It does, it would have tested the capacity of any network, but verizon's 3g
covers a much larger swathe then and now compared to ATT.  There have been
articles out about with the new smartphones coming out, phones less painful
to browse the web, that all the networks are going to be pushed.

On Wed, Oct 28, 2009 at 4:04 PM, Wayne Dernoncourt <way...@panix.com> wrote:

> Rev.
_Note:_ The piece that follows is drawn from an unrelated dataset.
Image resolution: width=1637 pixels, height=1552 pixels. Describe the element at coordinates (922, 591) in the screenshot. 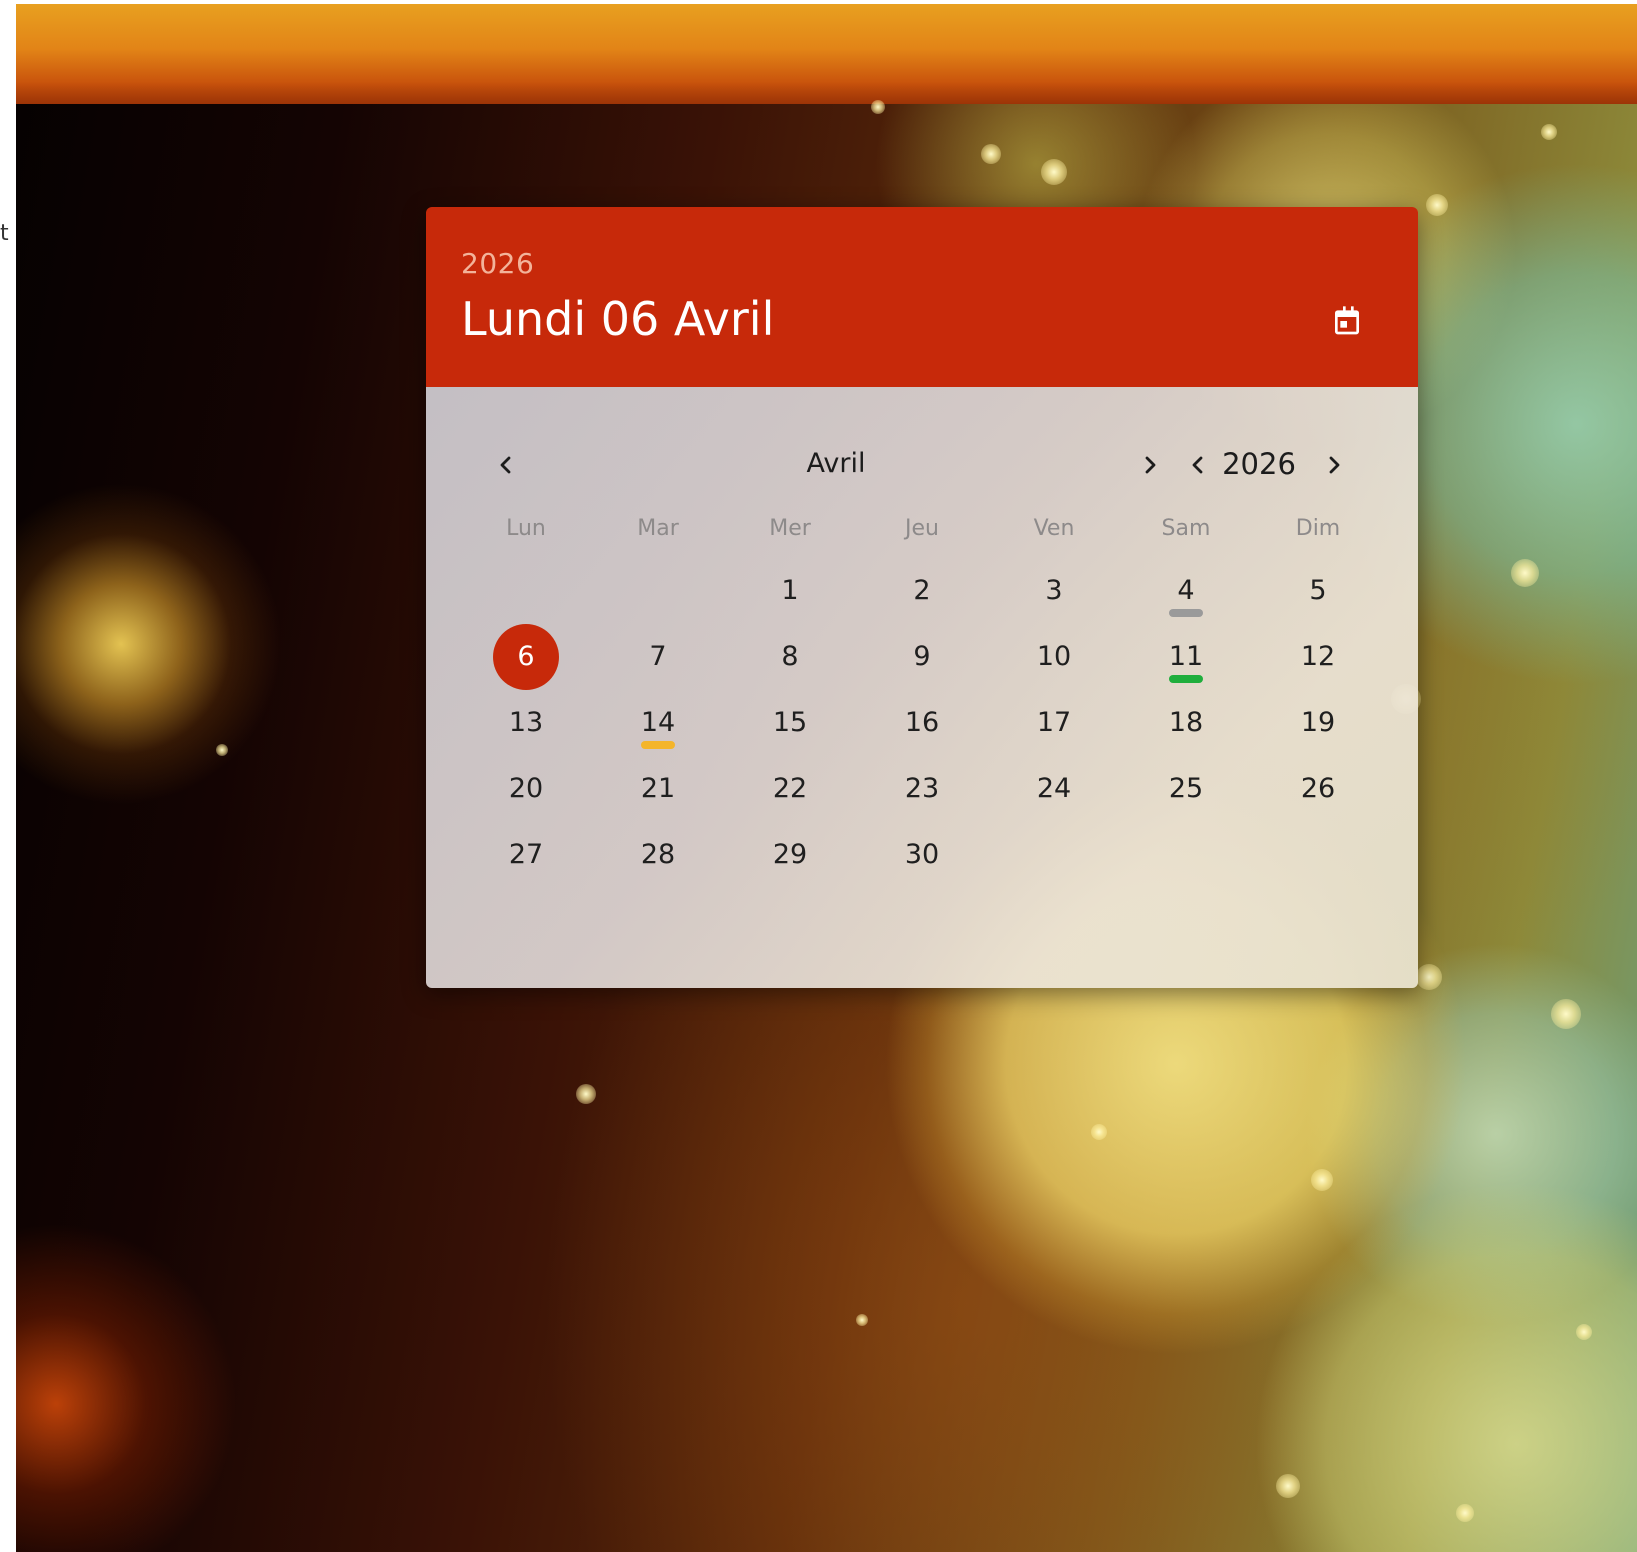

I see `day-cell: 2` at that location.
Stewart Marshall
>  <trying to drag this back to 'puters - sort of>
> > Verizon also did not want to be stuck with the
> > problems.  From what I understood Apple wanted
> > everything but was willing to give nothing.
> > Verizon said we wont play that game.
>
> I'm not so sure that it wasn't more that Verizon and
> Apple wanted opposite ends of the control spectrum.
> They both wanted to control the platform, I don't
> know who walked or if AT&T wanted the same thing and
> blinked first.
>
> > So Apple approached ATT and ATT jumped at the deal
> > because they needed a way to bring more folks in.
> > (Sounds a lot like deceptive marketing to me).
>
> How much worse was AT&T's network that Verizon's at the
> iPhone intro?  As I understand it, the iPhone eats data
> service like candy.
>
> --
> Take care  | This clown speaks for himself, his job doesn't
> Wayne D.   | supply this, at least not directly
> Whip me, beat me, make me write BASIC!